Aim 1
In the Disney film history passage below, who suggested a "classic" tale for the studio's next animated film during a fishing trip in October 1968?

Source passage

···

During production on Snow White and the Seven Dwarfs in 1937, Walt Disney became interested in adapting the twelfth-century legend of Reynard the Fox. However, the project languished due to Disney's concern that Reynard was an unsuitable choice for a hero. In a meeting held on February 12, 1938, Disney commented: "I see swell possibilities in 'Reynard', but is it smart to make it? We have such a terrific kid audience ... parents and kids together. That's the trouble – too sophisticated. We'll take a nosedive doing it with animals." For Treasure Island (1950), Disney seriously considered three animated sections, each one of the Reynard tales, to be told by Long John Silver to Jim Hawkins as moral fables. Ultimately, the idea was nixed as Treasure Island became the studio's first fully live-action film. In the next decade, the studio decided to make Reynard the villain of a musical feature film based on Edmond Rostand's Chanticleer, but the production was scrapped in favor of The Sword in the Stone (1963).

In October 1968, during a fishing trip with Ken Anderson, studio executive Card Walker suggested that a "classic" tale should be the subject for the next animated film after The Aristocats (1970). Anderson proposed the tale of Robin Hood, to which Walker responded enthusiastically. Back at the studio, Anderson relayed the idea during a story meeting on The Aristocats which was met with approval. In a follow-up meeting, with Wolfgang Reitherman, Bill Anderson (no relation), and Larry Clemmons, Ken Anderson was assigned the job to begin "exploratory animal character drawings". Anderson blended his ideas of Robin Hood by incorporating that the fox character could be slick but still use his skills to protect the community. 

Additionally, Anderson wanted to set the film in the Deep South desiring to recapture the spirit of Song of the South (1946). Anderson explained, "Basically I had a wonderful time on Song of the South, and I know that all of my friends in animation did. They loved the part I played and I loved the part they played ... And so it was an attempt on my part to get the best of that sort of thing and get it going on again, bring it up-to-date." However, the executives were wary of the reputation of Song of the South, which was followed by Reitherman's decision to set the film in its traditional English location as inspired by The Story of Robin Hood and His Merrie Men (1952). Clemmons came on board the project by writing a script with dialogue that was later storyboarded by other writers.

···

Records to use
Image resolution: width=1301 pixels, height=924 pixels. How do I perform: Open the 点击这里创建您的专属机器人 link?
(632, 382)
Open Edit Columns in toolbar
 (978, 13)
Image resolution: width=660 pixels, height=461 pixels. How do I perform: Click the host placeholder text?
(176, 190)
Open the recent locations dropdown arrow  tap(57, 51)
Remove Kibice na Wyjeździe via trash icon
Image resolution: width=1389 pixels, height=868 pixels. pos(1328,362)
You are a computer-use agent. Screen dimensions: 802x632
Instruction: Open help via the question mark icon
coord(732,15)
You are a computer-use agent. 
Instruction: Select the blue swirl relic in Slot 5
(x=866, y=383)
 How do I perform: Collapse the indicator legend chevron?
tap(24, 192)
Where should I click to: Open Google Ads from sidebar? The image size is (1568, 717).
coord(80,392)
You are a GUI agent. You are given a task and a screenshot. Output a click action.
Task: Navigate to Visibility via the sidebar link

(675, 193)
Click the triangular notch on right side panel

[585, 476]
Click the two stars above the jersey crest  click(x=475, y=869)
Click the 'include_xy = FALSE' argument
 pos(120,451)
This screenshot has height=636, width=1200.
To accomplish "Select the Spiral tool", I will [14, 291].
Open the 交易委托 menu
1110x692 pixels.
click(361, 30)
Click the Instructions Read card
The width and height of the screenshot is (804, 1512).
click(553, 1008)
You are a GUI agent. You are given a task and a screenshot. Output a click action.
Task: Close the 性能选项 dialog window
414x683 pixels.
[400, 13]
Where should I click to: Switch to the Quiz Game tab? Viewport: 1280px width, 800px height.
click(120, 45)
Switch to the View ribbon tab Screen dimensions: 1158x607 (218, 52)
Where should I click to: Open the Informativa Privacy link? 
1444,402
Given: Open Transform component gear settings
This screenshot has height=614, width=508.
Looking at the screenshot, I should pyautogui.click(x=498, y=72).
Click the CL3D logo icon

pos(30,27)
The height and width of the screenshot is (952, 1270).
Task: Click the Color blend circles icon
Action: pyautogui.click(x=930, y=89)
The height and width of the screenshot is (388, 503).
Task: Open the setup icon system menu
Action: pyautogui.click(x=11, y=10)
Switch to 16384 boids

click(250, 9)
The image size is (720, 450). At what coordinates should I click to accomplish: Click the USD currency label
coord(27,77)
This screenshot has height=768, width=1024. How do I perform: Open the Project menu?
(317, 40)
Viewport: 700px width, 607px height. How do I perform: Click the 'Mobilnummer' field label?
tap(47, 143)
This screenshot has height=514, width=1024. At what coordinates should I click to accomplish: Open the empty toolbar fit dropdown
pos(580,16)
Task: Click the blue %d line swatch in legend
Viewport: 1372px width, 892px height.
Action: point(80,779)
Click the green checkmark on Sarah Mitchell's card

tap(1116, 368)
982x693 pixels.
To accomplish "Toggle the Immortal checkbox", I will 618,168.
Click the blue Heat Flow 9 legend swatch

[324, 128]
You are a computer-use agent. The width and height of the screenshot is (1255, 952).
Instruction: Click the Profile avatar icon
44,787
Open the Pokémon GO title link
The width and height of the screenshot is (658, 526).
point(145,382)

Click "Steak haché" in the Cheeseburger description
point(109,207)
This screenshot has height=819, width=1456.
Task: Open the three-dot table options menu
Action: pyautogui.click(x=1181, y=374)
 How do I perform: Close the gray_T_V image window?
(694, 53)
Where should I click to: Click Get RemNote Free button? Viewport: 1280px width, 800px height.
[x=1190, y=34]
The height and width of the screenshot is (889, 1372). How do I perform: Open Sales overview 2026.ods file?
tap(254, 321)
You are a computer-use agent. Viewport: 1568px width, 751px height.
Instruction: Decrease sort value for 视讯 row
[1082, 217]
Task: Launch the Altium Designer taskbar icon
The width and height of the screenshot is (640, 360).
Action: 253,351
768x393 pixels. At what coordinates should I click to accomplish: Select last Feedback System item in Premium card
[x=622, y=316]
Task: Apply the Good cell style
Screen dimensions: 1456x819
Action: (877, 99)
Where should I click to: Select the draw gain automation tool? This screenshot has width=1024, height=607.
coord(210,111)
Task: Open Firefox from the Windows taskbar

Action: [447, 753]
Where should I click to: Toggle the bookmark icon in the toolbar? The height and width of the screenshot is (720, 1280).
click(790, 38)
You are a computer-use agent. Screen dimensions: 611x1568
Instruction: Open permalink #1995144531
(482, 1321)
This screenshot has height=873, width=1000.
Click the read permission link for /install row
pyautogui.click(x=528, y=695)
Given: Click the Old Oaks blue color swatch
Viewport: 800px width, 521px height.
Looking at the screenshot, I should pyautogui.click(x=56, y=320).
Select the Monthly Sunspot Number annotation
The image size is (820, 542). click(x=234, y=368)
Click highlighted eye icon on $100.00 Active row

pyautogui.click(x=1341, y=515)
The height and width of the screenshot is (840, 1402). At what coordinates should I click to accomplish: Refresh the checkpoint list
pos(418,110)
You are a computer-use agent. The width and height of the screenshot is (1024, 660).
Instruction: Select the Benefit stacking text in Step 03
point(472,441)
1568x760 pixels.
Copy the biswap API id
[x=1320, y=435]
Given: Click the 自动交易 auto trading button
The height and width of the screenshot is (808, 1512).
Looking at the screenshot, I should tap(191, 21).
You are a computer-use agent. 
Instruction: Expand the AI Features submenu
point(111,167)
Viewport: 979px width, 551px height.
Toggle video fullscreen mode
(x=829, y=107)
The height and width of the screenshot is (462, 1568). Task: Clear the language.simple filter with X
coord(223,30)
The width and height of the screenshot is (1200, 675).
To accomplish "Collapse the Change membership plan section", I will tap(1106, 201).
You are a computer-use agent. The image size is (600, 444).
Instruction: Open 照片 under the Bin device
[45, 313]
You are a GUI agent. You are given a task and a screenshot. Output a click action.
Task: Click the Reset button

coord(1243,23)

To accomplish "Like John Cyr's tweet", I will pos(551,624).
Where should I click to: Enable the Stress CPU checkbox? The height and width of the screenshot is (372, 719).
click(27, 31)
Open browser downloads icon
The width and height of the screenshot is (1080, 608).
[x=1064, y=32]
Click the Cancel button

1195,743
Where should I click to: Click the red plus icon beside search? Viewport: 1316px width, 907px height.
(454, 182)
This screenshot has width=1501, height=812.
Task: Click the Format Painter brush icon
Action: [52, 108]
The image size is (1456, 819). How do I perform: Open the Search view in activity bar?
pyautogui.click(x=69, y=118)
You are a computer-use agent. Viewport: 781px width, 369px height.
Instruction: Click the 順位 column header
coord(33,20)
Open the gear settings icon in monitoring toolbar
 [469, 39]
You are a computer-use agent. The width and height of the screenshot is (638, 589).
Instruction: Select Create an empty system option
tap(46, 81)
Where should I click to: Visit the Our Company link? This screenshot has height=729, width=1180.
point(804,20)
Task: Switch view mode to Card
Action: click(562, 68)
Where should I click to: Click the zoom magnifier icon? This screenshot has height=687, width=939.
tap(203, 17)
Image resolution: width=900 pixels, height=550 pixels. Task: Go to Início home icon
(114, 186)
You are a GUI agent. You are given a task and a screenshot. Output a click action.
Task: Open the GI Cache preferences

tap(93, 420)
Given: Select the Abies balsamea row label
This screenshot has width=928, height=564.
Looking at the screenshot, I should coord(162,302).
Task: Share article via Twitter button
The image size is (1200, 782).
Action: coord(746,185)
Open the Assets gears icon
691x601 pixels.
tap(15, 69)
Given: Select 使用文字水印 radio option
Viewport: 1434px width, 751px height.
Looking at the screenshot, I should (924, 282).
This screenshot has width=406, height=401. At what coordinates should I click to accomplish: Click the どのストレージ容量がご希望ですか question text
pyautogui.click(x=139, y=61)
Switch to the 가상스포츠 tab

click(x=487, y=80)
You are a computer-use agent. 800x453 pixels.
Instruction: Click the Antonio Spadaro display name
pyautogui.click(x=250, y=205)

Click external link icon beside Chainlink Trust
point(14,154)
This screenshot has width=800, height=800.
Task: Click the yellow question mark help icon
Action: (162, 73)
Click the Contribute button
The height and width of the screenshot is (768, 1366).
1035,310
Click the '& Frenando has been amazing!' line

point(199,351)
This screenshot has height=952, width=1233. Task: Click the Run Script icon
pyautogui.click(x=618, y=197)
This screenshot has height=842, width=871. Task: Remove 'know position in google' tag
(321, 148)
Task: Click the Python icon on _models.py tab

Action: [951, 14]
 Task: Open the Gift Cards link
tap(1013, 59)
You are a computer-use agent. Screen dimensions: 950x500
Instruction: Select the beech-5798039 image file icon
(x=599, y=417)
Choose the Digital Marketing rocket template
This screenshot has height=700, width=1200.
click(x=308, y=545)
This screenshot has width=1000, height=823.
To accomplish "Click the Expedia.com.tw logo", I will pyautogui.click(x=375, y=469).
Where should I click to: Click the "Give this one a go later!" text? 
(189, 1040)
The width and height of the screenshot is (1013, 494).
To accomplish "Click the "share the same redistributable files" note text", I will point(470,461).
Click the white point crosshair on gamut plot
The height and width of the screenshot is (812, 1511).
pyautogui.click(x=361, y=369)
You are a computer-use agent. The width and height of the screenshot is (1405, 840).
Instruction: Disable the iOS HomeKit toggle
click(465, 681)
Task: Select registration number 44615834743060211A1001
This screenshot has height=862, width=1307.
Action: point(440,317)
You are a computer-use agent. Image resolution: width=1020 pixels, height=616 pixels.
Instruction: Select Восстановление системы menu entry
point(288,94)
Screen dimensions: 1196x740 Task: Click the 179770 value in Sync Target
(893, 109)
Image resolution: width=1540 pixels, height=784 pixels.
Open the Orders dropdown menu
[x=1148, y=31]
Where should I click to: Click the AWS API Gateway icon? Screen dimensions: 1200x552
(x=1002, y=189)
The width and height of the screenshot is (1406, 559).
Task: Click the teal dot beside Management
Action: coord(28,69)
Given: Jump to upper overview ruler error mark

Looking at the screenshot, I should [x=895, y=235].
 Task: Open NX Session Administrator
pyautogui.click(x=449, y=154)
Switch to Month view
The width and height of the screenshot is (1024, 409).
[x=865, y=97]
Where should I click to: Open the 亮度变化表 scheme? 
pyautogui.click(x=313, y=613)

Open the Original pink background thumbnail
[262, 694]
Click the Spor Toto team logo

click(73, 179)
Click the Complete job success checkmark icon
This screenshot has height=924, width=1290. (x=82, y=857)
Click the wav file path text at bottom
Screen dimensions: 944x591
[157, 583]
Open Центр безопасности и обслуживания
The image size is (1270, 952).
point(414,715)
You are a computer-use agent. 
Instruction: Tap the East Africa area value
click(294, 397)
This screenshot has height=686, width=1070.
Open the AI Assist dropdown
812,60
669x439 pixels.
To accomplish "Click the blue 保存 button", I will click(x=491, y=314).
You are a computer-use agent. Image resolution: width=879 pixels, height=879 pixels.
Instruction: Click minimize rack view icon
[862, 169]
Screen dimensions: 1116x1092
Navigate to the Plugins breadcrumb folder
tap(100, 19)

···

Aim 2
Output, unchanged, the lines of the records from the line that contains "Click the two" through the line that contains "click(361, 30)", inclusive.

Final answer 1
Card Walker, a studio executive.

Final answer 2
Click the two stars above the jersey crest  click(x=475, y=869)
Click the 'include_xy = FALSE' argument
 pos(120,451)
This screenshot has height=636, width=1200.
To accomplish "Select the Spiral tool", I will [14, 291].
Open the 交易委托 menu
1110x692 pixels.
click(361, 30)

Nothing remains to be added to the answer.